Click-target data:
----

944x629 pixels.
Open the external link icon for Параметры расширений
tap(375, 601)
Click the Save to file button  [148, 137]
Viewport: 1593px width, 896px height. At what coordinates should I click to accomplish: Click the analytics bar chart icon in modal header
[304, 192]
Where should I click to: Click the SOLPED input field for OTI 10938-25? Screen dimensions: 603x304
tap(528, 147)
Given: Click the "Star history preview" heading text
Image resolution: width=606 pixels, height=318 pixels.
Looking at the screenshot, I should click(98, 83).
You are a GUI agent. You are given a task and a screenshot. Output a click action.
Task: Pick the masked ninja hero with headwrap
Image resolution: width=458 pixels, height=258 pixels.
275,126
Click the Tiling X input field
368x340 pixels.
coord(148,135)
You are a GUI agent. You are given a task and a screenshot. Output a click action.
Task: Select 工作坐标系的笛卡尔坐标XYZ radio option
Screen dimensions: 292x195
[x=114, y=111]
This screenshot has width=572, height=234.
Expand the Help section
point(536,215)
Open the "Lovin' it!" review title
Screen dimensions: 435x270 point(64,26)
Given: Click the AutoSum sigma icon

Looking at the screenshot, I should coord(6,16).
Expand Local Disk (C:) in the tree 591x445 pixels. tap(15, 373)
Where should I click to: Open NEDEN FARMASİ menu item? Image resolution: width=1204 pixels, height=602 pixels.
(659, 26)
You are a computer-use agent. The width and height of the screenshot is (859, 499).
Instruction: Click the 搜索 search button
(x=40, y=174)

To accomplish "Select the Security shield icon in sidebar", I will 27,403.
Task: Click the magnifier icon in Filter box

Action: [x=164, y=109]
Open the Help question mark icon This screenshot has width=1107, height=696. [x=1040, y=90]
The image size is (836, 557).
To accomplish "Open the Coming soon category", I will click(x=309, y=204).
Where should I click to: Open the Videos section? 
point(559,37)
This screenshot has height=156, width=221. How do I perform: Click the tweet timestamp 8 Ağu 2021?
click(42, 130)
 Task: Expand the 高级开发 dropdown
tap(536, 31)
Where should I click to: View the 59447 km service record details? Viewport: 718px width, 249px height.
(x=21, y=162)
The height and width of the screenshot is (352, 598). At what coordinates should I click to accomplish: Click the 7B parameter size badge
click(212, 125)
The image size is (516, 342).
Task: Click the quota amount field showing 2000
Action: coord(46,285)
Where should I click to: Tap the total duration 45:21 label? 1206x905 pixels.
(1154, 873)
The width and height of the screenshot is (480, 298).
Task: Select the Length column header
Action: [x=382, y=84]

----

## Job
Reproduce all of the material above verbatim, keeping every line unchanged.

## Exercise result
944x629 pixels.
Open the external link icon for Параметры расширений
tap(375, 601)
Click the Save to file button  [148, 137]
Viewport: 1593px width, 896px height. At what coordinates should I click to accomplish: Click the analytics bar chart icon in modal header
[304, 192]
Where should I click to: Click the SOLPED input field for OTI 10938-25? Screen dimensions: 603x304
tap(528, 147)
Given: Click the "Star history preview" heading text
Image resolution: width=606 pixels, height=318 pixels.
Looking at the screenshot, I should click(98, 83).
You are a GUI agent. You are given a task and a screenshot. Output a click action.
Task: Pick the masked ninja hero with headwrap
Image resolution: width=458 pixels, height=258 pixels.
275,126
Click the Tiling X input field
368x340 pixels.
coord(148,135)
You are a GUI agent. You are given a task and a screenshot. Output a click action.
Task: Select 工作坐标系的笛卡尔坐标XYZ radio option
Screen dimensions: 292x195
[x=114, y=111]
This screenshot has width=572, height=234.
Expand the Help section
point(536,215)
Open the "Lovin' it!" review title
Screen dimensions: 435x270 point(64,26)
Given: Click the AutoSum sigma icon

Looking at the screenshot, I should coord(6,16).
Expand Local Disk (C:) in the tree 591x445 pixels. tap(15, 373)
Where should I click to: Open NEDEN FARMASİ menu item? Image resolution: width=1204 pixels, height=602 pixels.
(659, 26)
You are a computer-use agent. The width and height of the screenshot is (859, 499).
Instruction: Click the 搜索 search button
(x=40, y=174)

To accomplish "Select the Security shield icon in sidebar", I will 27,403.
Task: Click the magnifier icon in Filter box

Action: [x=164, y=109]
Open the Help question mark icon This screenshot has width=1107, height=696. [x=1040, y=90]
The image size is (836, 557).
To accomplish "Open the Coming soon category", I will click(x=309, y=204).
Where should I click to: Open the Videos section? 
point(559,37)
This screenshot has height=156, width=221. How do I perform: Click the tweet timestamp 8 Ağu 2021?
click(42, 130)
 Task: Expand the 高级开发 dropdown
tap(536, 31)
Where should I click to: View the 59447 km service record details? Viewport: 718px width, 249px height.
(x=21, y=162)
The height and width of the screenshot is (352, 598). At what coordinates should I click to accomplish: Click the 7B parameter size badge
click(212, 125)
The image size is (516, 342).
Task: Click the quota amount field showing 2000
Action: coord(46,285)
Where should I click to: Tap the total duration 45:21 label? 1206x905 pixels.
(1154, 873)
The width and height of the screenshot is (480, 298).
Task: Select the Length column header
Action: [x=382, y=84]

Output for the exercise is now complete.